Source material Start Marker
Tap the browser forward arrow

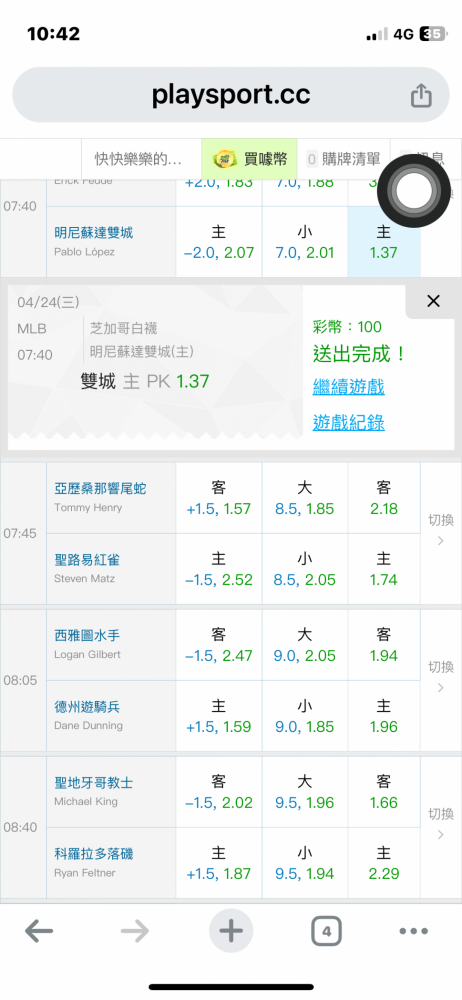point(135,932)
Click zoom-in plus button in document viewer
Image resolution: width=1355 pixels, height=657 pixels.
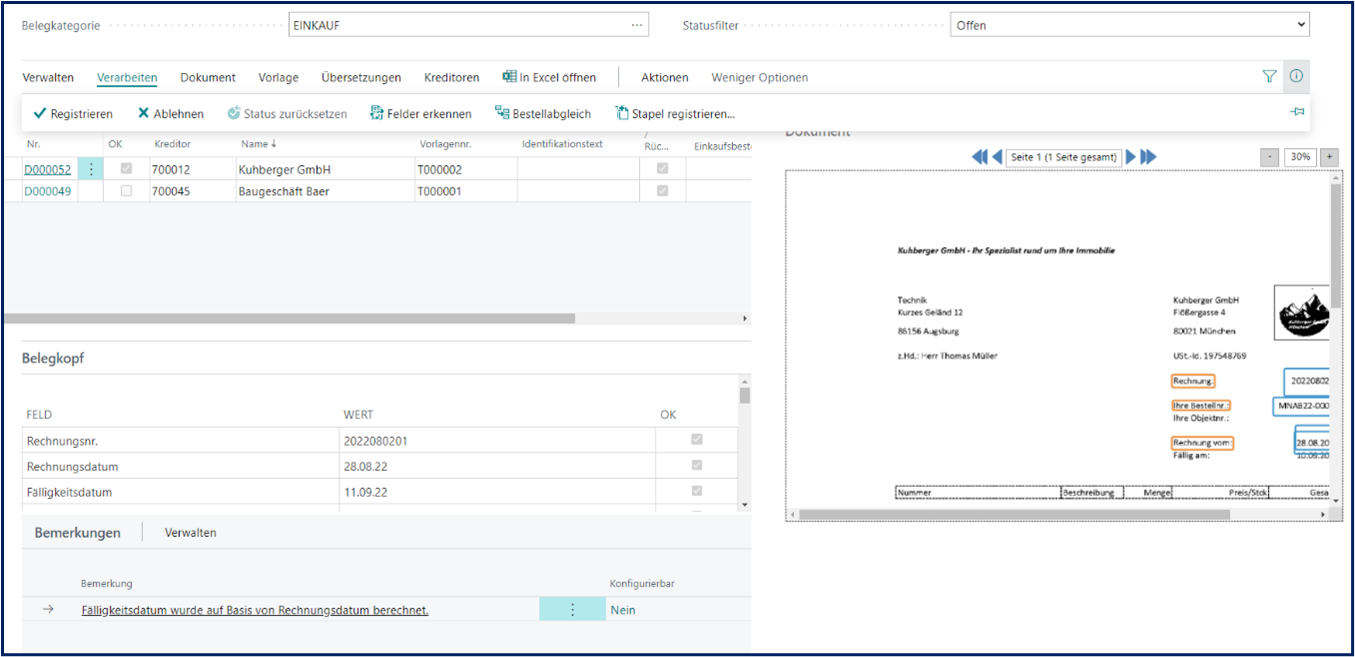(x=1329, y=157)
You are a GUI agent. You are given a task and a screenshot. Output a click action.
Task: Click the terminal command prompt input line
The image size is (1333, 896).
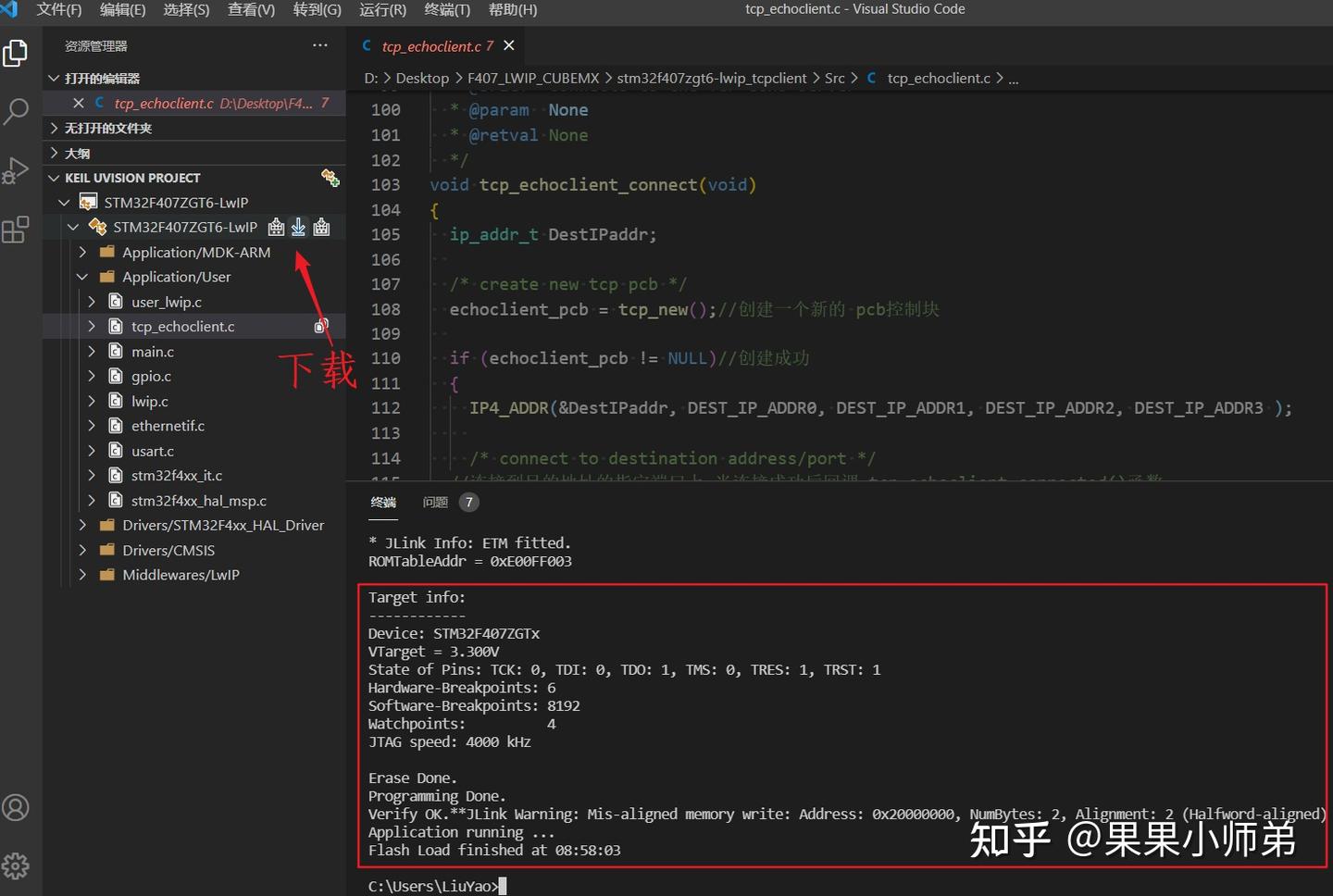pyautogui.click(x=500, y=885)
Source material End Marker
Source material Start Marker
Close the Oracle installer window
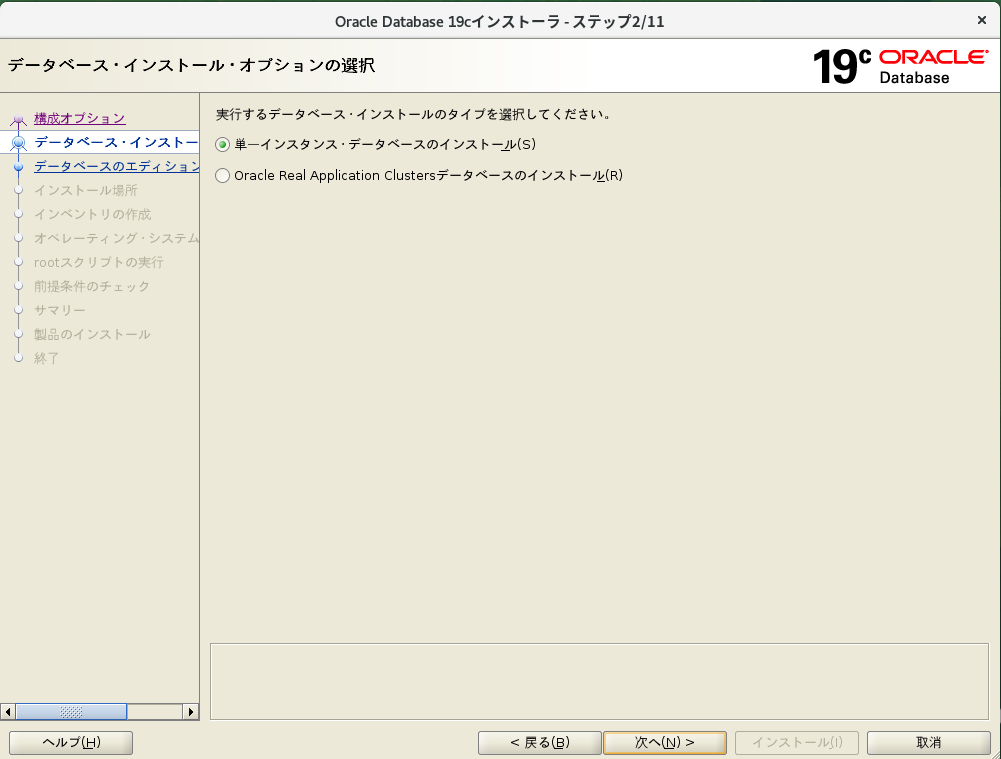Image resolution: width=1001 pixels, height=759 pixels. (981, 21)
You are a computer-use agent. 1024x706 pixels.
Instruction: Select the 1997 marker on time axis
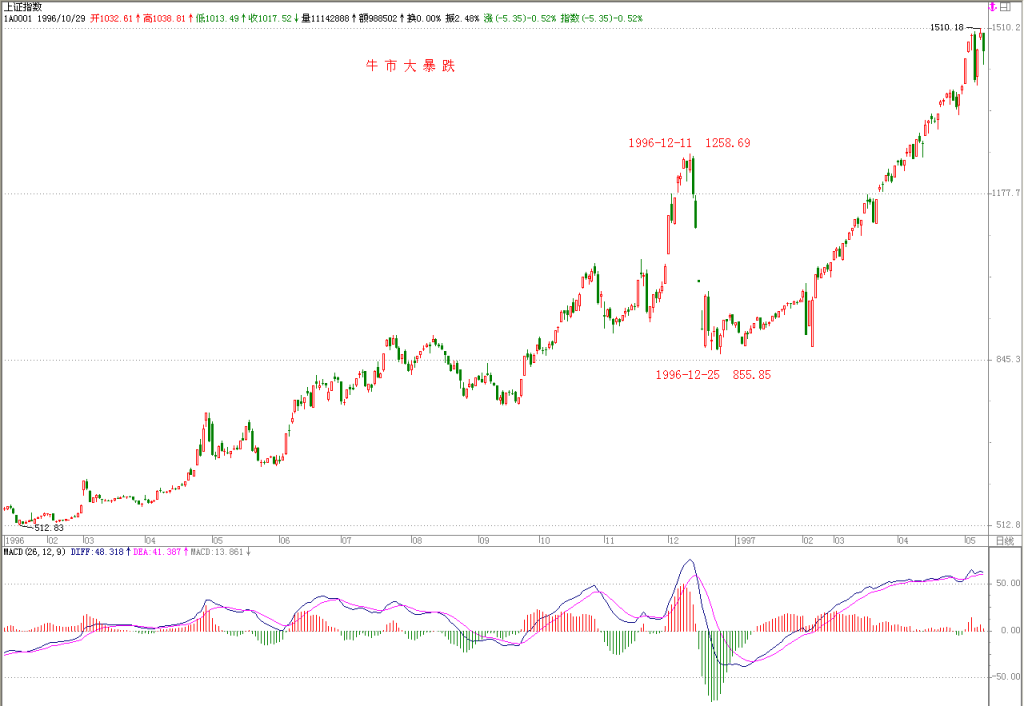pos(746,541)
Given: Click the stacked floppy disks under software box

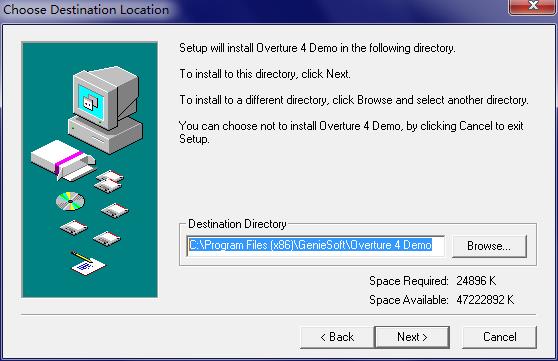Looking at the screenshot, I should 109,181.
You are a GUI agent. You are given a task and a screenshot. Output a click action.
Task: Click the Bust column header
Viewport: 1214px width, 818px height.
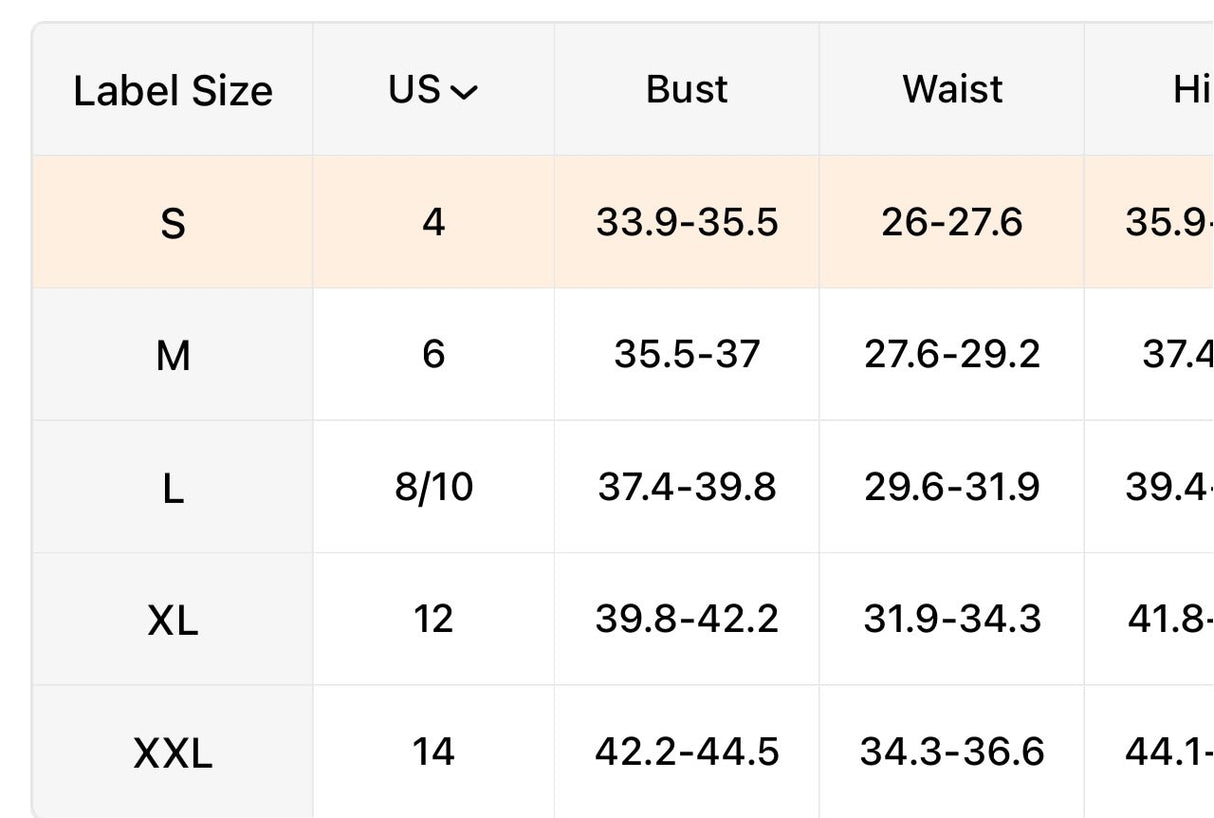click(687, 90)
Source material End Marker
Source material Start Marker
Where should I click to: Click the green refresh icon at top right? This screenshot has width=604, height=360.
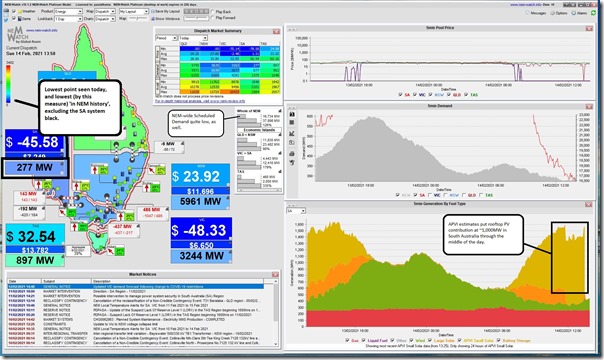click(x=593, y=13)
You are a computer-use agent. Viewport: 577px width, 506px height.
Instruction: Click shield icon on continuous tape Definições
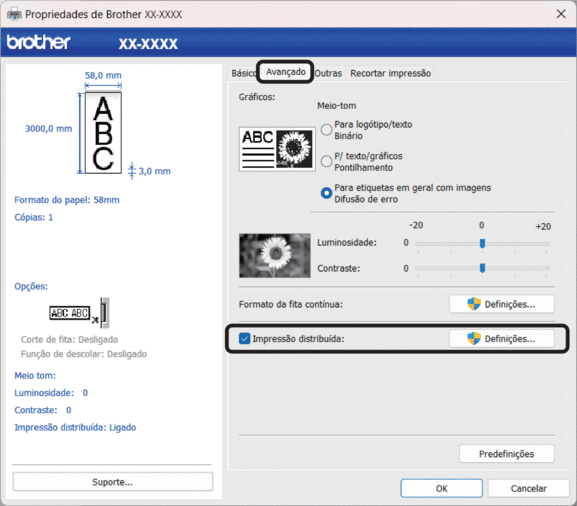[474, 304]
Source material End Marker
● What the exercise asks
Find and show each line of the listing with the word "computer".

● Output
You are a computer-use agent. 1024x706 pixels.
You are a computer-use agent. Viewport: 577px width, 506px height.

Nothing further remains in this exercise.